Der Paritätische Wohlfahrtsverband stellt sich im anstehenden hessischen Landtagswahlkampf gegen die AfD. Er “distanziere” sich “deutlich”. So war es in der Presse zu lesen. Auch der rheinland-pfälzische Landesverband dieses Verbandes hat sich dem bereits durch eine Erklärung im April angeschlossen.

Das klingt auf den ersten Blick nach einer moralischen Stellungnahme aus scheinbar anerkanntem Mund. Ein Wohlfahrtsverband kann schließlich nur Gutes im Schilde führen, denken sich manche Bürger. Es lohnt sich, das etwas genauer unter die Lupe zu nehmen.

Der Paritätische Wohlfahrtsverband Hessen gab jedenfalls als Empfehlung an seine Mitgliedsorganisationen weiter, sie sollten weder AfD-Vertreter einladen, noch an von der Partei organisierten Veranstaltungen teilnehmen. Ein aufschlussreiches Verständnis demokratischer Gesprächskultur.

Schließlich würde die AfD “in Teilen offen rechtsextrem” auftreten, begründete Landesgeschäftsführerin Yasmin Alinaghi in Frankfurt dieses Vorgehen. Es gehe um “die auf Ungleichwertigkeit von Menschen abzielende sowie die rassistische, sozialdarwinistische, antidemokratische und homophobe Ausrichtung”. Eine Zusammenarbeit mit der AfD sowie “allen rechtsextremen Parteien” sei mit den Grundsätzen des Verbandes nicht vereinbar.

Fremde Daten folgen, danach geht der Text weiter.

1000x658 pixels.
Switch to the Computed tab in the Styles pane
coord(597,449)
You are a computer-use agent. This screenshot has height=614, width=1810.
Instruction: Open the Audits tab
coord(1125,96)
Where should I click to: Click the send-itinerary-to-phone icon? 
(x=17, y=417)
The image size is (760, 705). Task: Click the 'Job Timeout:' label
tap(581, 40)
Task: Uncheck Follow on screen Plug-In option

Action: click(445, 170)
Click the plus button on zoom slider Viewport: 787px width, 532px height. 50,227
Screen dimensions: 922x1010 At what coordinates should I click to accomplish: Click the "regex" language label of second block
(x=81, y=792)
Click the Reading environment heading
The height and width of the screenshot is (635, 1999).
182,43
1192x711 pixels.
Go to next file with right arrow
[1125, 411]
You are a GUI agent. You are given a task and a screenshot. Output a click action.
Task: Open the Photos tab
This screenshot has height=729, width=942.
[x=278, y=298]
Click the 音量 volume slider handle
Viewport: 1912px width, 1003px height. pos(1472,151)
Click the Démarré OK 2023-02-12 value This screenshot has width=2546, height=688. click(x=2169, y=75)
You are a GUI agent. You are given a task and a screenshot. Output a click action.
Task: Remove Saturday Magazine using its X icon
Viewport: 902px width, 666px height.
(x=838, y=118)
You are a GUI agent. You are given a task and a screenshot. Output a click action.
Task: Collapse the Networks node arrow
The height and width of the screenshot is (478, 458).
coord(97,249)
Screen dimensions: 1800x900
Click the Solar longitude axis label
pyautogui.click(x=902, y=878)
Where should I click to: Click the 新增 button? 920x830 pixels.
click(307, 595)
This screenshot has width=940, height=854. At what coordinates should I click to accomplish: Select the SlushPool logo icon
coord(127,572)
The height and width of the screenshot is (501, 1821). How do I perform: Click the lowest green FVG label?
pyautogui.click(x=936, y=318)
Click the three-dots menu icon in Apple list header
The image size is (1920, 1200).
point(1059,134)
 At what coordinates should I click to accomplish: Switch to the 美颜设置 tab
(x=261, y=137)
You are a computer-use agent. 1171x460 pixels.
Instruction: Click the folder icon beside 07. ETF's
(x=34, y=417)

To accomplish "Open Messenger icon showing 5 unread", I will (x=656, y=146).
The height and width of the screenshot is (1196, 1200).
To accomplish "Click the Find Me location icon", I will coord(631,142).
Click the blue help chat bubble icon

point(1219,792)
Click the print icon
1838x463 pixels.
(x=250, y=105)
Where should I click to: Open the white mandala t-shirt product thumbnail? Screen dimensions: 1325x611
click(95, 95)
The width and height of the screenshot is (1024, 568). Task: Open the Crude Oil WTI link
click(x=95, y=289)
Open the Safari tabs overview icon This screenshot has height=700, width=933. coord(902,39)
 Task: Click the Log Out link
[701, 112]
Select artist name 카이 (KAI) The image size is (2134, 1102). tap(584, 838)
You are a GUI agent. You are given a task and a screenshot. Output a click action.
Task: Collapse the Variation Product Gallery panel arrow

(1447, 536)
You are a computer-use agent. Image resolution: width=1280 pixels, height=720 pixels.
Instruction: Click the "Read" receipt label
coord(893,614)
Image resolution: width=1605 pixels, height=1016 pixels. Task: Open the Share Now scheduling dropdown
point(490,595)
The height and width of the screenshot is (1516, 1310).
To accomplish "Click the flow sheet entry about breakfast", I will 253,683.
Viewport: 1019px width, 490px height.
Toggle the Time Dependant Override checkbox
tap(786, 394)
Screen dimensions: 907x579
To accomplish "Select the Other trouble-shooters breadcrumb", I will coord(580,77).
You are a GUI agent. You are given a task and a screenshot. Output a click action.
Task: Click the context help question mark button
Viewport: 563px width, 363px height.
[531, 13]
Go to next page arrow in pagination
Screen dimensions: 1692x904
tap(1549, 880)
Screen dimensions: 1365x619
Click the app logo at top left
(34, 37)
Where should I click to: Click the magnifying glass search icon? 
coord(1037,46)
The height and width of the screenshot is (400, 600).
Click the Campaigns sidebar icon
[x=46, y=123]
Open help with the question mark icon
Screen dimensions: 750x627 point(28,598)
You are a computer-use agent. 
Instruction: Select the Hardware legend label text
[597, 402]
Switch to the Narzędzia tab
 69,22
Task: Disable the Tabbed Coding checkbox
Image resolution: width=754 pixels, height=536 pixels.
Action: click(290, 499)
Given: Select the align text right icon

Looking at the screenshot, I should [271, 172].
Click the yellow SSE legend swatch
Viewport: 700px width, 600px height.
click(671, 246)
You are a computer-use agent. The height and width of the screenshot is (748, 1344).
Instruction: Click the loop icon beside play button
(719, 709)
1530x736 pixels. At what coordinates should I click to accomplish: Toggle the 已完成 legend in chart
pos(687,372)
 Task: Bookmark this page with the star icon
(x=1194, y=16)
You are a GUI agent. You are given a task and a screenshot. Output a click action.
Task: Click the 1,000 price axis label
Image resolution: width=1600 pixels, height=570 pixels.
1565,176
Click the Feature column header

Auffallend ist das absurde Verständnis von “Zusammenarbeit” auf, das die Leitung des Wohlfahrtsverbandes vertritt. Ein Gespräch, sich unterhalten, sich anhören, ist noch keine Zusammenarbeit. Im Verständnis solcher “anti-rechten” Gesinnungsethiker aber wird schon ein Kontakt, schon ein normaler menschlicher Umgang als “Zusammenarbeit” verstanden und abgelehnt. Das sagt viel über das Menschenbild dieser Leute aus.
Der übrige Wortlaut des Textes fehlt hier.